Turkmeneli Cooperation and Culture Foundation
- Focus: Educational, Cultural, Social initiatives
- Region served: Iraq, Turkey
- Website: https://www.turkmenelivakfi.org/

= Turkmeneli Cooperation and Culture Foundation =

The Turkmeneli Cooperation and Culture Foundation is a non-governmental organization that supports the Turkmen community in Iraq and Turkey, focusing on educational, cultural, and social initiatives.

==Affiliations and Partnerships==
The Turkmeneli Cooperation and Culture Foundation collaborates with various organizations to further its educational, cultural, and social initiatives. One such partnership is with the Avrasya İncelemeleri Merkezi/Center for Eurasian Studies (AVİM), established in Ankara, Turkey, in 2009. AVİM conducts research on topics relevant to Turkey in the Caucasus, the Balkans, Eastern Europe, and Asia, focusing particularly on Russia, the Turkic Republics, and Iraq, among other countries. The center's activities include publishing research in various formats, organizing conferences, and providing educational services. AVİM's engagement extends to issues within the European Union Organization and its member countries.

==History and Background==
The Foundation was established to support the Turkmen community, particularly in Iraq. The Turkmen community has faced a range of challenges in Iraq, including political, security, and human rights issues.

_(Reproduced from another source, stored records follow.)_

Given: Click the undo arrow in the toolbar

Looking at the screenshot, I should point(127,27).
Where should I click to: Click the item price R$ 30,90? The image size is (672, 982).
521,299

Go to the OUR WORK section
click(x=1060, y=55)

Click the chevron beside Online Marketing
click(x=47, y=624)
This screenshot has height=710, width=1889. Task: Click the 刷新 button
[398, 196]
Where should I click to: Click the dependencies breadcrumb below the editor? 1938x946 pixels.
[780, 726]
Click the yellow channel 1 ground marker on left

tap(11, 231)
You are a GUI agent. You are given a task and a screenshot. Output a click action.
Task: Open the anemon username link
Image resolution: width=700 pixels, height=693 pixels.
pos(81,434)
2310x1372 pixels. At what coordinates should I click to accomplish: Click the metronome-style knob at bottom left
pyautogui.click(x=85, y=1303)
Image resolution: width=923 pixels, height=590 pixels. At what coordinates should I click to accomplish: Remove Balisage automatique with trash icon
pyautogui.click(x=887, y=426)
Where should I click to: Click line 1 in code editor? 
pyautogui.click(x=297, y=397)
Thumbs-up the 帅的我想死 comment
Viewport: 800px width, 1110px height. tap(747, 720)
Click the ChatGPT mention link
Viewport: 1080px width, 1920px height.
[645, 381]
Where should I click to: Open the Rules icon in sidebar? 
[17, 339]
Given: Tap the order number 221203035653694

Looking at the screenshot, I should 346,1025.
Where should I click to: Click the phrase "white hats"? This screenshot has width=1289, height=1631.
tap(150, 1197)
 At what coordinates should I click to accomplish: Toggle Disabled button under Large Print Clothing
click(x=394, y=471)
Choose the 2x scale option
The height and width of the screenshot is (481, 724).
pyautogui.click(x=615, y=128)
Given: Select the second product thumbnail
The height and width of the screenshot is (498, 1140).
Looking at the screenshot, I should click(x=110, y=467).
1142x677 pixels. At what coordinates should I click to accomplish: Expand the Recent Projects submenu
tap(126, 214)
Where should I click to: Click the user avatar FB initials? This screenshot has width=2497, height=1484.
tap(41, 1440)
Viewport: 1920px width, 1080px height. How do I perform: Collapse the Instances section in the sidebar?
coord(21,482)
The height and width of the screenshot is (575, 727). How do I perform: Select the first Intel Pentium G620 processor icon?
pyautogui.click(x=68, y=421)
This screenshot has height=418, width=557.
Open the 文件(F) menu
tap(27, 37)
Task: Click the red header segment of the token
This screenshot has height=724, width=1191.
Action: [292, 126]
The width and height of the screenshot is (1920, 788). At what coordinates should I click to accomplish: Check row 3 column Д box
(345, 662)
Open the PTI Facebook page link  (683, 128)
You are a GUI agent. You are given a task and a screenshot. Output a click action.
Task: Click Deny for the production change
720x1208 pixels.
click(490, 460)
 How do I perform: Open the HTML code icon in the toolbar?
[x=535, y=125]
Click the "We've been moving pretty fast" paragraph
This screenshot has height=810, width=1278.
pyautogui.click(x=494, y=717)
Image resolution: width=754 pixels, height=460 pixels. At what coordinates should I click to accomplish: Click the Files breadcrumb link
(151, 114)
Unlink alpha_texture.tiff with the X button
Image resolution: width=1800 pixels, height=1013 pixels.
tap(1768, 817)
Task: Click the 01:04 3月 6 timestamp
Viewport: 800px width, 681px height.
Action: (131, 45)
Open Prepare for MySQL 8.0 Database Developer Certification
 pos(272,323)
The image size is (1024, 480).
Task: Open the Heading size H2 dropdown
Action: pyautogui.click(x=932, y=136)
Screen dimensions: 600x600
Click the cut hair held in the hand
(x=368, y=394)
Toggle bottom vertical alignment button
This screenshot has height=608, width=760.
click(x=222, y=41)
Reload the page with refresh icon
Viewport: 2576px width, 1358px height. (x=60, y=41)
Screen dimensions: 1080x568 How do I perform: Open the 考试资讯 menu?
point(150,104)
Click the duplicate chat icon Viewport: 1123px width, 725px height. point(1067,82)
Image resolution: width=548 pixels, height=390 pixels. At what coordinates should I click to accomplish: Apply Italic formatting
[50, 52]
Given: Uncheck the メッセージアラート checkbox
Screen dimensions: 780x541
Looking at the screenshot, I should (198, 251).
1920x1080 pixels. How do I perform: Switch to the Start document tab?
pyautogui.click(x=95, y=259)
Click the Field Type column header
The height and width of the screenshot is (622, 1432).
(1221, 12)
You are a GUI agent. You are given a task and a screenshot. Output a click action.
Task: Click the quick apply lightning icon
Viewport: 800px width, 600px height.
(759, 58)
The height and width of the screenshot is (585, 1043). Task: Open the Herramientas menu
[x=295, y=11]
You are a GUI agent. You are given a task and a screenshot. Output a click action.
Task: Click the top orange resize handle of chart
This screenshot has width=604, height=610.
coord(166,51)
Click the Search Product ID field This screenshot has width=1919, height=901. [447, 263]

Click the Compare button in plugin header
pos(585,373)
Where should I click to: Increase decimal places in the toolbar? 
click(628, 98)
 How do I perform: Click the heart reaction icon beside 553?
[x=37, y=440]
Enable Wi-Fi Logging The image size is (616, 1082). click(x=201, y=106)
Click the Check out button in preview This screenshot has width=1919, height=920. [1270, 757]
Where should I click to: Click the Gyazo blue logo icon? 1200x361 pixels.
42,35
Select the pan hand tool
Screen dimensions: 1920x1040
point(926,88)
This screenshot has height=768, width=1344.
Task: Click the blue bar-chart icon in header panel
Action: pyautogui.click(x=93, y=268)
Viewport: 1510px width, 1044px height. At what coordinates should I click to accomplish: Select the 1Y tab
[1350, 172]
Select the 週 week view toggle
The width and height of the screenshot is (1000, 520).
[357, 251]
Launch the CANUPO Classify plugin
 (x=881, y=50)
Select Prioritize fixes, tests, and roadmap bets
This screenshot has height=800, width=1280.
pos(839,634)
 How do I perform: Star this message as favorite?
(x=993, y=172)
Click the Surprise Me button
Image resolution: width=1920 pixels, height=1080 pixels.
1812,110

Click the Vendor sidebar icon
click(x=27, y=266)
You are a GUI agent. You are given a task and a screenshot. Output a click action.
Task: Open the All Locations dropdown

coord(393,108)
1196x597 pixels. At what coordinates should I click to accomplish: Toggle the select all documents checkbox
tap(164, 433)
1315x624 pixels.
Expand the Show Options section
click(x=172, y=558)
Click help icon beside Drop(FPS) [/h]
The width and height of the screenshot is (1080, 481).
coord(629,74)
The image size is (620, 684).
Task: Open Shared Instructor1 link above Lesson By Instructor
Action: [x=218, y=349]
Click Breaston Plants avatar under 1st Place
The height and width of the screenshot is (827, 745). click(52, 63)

==Activities and Programs==
===Education===
The Foundation supports education initiatives, such as Turkish-language education in Iraq. The enrollment in these schools, including from non-Turkmen families, has increased.

===Cultural and Social Activities===
The Foundation is involved in cultural and social activities that aim to support and preserve Turkmen heritage and identity.

===International Collaboration===
The Foundation engages in international collaborations, focusing on cultural exchange and the promotion of Turkic history and values.

==Impact and Outreach==
The Foundation's activities have an impact on various aspects of Turkmen life in Iraq. It advocates for rights and aims to enhance political representation.